I start running. I shake off my amazement. I am suddenly filled with fear. I follow behind Mrs Patterson, who is now closing in on Max. She is faster than Max. She is faster than she should be.
She really is the devil.
Max reaches the trees on the other side of the lawn. He takes two steps into the trees and then jumps over an old stone wall. His foot catches a rock and he tumbles to the ground behind the wall, out of sight. A second later he pops up and begins running again.
Mrs Patterson reaches the trees about ten seconds later. She jumps over the wall, too, but she clears it, landing and running again in one smooth motion. She pumps her arms, the flashlight turned on but not pointed at Max any longer. She can see him now. She is getting closer and closer. The beam of the flashlight flies wildly through the trees.
‘Run, Max!’ I scream as I jump the wall.
I am seconds behind Mrs Patterson but I can do no good. I am helpless. Useless.
I scream again. ‘Run!’
Max reaches the front lawn of the next house. It is not as wide as the first, and the driveway is made of street stuff instead of gravel, but otherwise it is the same. He sprints across the grass, no spotlights turning on this time, and he disappears into the gloom of the trees on the other side.
Max is running out of houses and trees and pond. Two more houses and he will reach a street that he must cross. A street that he has never been able to cross alone before. Then he will be in a neighborhood with houses and sidewalks and street lights and stop signs. No more leaf piles and stone walls and tall trees. No more gloom. No more hiding places. He will have to find help or be caught.
But none of that will matter if Mrs Patterson catches him first, and it looks like she will.

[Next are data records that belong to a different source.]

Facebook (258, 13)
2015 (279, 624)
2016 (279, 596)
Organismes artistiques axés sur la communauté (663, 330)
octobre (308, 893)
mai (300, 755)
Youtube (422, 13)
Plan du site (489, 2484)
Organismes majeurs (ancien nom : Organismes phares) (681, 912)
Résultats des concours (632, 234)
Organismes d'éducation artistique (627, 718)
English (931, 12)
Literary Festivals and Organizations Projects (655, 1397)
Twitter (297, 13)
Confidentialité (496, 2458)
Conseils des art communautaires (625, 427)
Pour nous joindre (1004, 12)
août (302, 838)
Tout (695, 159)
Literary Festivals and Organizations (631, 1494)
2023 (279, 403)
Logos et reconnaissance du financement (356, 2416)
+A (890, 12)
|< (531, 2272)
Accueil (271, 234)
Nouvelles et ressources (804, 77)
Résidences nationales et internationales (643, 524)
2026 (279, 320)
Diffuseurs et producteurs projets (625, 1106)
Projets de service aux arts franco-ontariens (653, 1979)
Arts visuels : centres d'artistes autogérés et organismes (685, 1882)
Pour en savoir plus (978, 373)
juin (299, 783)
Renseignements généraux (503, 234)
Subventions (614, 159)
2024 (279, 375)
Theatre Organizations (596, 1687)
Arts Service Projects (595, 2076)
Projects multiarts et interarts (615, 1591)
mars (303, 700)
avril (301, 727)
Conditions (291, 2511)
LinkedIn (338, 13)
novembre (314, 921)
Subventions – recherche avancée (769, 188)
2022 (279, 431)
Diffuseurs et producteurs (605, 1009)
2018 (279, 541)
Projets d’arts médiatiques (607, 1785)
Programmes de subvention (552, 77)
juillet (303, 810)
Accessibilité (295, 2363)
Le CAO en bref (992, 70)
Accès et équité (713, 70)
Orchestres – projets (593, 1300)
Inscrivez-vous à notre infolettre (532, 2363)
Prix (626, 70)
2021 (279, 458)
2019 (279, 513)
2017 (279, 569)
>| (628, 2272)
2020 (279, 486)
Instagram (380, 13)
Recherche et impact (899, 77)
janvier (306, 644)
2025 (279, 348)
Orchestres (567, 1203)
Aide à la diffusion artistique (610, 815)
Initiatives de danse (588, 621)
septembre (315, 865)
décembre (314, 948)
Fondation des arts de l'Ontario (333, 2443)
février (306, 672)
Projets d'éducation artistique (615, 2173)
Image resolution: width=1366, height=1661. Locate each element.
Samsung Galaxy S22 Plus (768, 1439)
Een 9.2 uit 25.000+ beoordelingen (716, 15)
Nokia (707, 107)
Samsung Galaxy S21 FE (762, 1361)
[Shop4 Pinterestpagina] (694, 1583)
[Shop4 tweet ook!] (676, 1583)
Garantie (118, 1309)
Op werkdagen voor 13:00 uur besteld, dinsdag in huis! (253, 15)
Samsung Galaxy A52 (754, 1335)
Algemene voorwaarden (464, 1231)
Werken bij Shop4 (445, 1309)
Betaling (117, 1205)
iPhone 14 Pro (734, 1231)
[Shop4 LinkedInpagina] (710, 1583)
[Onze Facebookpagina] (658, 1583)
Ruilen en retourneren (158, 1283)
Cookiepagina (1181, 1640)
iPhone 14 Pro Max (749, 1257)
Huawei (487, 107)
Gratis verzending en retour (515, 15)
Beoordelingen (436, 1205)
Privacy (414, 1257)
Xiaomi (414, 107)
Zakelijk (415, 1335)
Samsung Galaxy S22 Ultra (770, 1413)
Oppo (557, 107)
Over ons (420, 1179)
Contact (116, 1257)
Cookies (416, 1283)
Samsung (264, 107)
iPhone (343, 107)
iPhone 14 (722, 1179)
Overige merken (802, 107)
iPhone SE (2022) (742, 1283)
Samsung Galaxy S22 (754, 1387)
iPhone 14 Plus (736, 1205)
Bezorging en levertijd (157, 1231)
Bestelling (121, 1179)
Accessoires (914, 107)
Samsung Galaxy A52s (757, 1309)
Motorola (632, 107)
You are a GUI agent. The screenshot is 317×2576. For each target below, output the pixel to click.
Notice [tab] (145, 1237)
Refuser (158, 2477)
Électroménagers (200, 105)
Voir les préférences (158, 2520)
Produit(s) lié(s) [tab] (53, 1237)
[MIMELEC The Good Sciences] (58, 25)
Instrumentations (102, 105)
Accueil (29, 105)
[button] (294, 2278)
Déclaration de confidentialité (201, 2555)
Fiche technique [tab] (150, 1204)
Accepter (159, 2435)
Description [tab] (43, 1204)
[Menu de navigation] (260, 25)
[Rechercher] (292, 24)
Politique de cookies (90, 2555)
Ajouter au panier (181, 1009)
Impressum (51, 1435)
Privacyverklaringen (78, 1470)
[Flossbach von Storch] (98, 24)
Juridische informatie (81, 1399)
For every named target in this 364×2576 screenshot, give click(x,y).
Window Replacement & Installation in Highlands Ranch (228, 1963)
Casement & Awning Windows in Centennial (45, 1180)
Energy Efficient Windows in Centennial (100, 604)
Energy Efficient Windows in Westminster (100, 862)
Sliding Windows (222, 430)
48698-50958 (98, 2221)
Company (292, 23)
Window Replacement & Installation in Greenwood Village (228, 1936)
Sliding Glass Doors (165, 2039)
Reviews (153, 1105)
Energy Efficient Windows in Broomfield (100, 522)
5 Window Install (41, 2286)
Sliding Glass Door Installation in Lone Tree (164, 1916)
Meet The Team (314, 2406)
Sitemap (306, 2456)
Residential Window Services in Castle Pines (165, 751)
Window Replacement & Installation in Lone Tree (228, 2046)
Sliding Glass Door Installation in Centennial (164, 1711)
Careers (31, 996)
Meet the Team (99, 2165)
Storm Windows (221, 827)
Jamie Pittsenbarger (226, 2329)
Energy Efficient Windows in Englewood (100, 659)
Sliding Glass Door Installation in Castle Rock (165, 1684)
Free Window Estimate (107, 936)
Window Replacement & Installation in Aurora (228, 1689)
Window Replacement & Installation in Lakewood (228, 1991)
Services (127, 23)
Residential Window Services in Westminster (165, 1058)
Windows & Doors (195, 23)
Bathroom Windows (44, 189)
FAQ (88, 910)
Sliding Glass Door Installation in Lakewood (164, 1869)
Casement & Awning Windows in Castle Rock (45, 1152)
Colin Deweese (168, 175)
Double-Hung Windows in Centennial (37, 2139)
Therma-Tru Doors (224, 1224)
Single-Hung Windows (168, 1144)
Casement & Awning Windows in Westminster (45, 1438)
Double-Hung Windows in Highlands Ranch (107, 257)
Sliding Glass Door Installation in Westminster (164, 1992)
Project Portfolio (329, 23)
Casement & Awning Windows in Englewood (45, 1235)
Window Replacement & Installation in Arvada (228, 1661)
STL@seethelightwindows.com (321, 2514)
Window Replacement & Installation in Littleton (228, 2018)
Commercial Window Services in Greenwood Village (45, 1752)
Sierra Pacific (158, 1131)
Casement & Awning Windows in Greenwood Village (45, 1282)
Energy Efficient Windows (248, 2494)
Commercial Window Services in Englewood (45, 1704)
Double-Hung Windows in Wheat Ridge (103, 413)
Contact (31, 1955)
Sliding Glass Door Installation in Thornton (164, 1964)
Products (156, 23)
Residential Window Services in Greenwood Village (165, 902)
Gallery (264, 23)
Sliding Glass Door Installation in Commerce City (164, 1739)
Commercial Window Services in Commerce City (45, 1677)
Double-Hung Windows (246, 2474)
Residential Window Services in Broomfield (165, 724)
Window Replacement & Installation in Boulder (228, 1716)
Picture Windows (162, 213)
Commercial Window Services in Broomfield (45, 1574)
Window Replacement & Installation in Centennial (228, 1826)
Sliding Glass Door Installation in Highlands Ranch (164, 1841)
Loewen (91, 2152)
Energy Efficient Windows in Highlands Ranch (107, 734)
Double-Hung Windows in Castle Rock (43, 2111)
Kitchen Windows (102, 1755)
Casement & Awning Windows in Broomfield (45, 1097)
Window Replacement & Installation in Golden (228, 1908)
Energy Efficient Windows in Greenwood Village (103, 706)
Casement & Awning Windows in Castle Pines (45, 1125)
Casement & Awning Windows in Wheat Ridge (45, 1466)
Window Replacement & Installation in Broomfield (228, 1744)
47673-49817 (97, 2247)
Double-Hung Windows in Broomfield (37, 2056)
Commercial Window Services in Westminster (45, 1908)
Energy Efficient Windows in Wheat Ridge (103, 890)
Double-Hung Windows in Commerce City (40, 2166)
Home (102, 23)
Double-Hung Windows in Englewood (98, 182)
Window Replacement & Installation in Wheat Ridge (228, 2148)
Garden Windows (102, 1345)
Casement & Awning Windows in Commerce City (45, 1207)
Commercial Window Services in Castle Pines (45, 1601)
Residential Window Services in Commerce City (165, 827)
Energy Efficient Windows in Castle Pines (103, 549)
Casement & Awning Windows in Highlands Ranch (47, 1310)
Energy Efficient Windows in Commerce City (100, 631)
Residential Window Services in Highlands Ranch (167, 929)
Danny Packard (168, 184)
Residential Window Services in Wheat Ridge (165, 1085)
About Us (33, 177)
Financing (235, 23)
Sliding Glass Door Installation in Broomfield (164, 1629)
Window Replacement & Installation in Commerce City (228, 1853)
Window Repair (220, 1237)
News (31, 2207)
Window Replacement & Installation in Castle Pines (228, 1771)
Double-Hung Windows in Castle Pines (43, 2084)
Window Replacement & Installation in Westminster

Mrs Patterson reaches the tree line just seconds after Max. I am about twenty steps behind her when I see a thick, bare branch swing out wildly from the gloom and smash Mrs Patterson in the face. She cries out and drops to the ground like a rock. A second later I see Max. He has changed direction. He has turned right. He is running through the trees toward the road instead of into the forest toward the next house.
I come to a stop where Mrs Patterson is lying on the ground. Her nose is bloody. Her hands are pressing down hard on her left eye. She is moaning.
Max has danced with the devil in the pale moonlight, and he has won.